The first and foremost thing an assessee should know are the Income tax slabs and the rates applicable and this has already been explained in the earlier article Income tax slabs in Budget 2013- 14.
Deductions under Section 80
1. Section 80C Deduction (Upto Rs. 1,00,000/-) This section has been introduced by the Finance Act 2005. Broadly speaking, this section provides deduction from the total income in respect of various investments/expenditures/payments in respect of which the earlier tax rebate u/s 88 was available. The total deduction under this section (along with section 80CCC and 80CCD) is limited to Rs. 1 lakh only.

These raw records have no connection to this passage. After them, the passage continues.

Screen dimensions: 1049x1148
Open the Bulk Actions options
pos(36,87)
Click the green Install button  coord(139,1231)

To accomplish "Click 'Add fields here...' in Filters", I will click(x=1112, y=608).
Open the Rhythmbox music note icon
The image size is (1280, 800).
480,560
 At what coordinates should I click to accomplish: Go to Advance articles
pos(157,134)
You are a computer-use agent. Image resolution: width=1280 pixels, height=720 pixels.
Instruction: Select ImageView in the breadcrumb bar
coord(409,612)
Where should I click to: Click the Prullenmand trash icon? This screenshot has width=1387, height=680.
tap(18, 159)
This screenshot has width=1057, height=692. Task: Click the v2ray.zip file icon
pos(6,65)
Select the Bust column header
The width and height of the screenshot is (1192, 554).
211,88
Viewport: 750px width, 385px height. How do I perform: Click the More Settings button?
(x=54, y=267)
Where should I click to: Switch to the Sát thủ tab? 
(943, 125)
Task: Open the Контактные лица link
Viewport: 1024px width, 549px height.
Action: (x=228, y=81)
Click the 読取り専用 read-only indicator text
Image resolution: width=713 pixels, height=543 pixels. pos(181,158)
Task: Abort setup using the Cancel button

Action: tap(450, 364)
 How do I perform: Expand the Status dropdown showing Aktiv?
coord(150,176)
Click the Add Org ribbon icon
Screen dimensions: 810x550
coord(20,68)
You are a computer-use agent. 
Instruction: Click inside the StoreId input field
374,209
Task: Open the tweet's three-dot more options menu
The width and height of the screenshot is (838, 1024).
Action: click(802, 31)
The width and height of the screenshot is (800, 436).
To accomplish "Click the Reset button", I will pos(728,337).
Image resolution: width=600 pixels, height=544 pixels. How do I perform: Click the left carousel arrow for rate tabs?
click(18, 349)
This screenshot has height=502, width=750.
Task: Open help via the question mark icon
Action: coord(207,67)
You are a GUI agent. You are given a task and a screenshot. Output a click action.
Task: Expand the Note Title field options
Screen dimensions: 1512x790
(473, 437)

Life Insurance Premium for individual - the policy must be in self/ spouse or any child's name. For HUF, it may be on the life of any member of the HUF. Sum paid under contract for deferred annuity for individual - on the life of self/spouse or any child . Sum deducted from salary payable to Govt Servant for securing deferred annuity for self/spouse or child payment limited to 20% of salary. Contribution made under Employee's Provident Fund Scheme. Contribution to PPF For individual, can be in the name of self/spouse, any child & for HUF, it can be in the name of any member of the family. Contribution by employee to a Recognized Provident Fund. Sum deposited in 10 year/15 year account of Post Office Saving Bank. Subscription to any notified securities/notified deposits scheme. e.g. NSS Subscription to any notified savings certificate, Unit Linked Savings certificates. e.g. NSC VIII issue. Contribution to Unit Linked Insurance Plan of LIC Mutual Fund e.g. Dhanrakhsa 1989 Contribution to notified deposit scheme/Pension fund set up by the National Housing Scheme. Certain payment made by way of installment or part payment of loan taken for purchase/construction of residential house property. The condition is that, in case the property is transferred before the expiry of 5 years from the end of the financial year in which possession of such property is obtained by him, the aggregate amount of deduction of income so allowed for various years shall be taxable in that year. Contribution to notified annuity Plan of LIC(e.g. Jeevan Dhara) or Units of UTI/notified Mutual Fund. If in respect of such contribution, deduction u/s 80CCC has been availed, then rebate u/s 88 will not be allowed. Subscription to units of a Mutual Fund notified u/s 10(23D).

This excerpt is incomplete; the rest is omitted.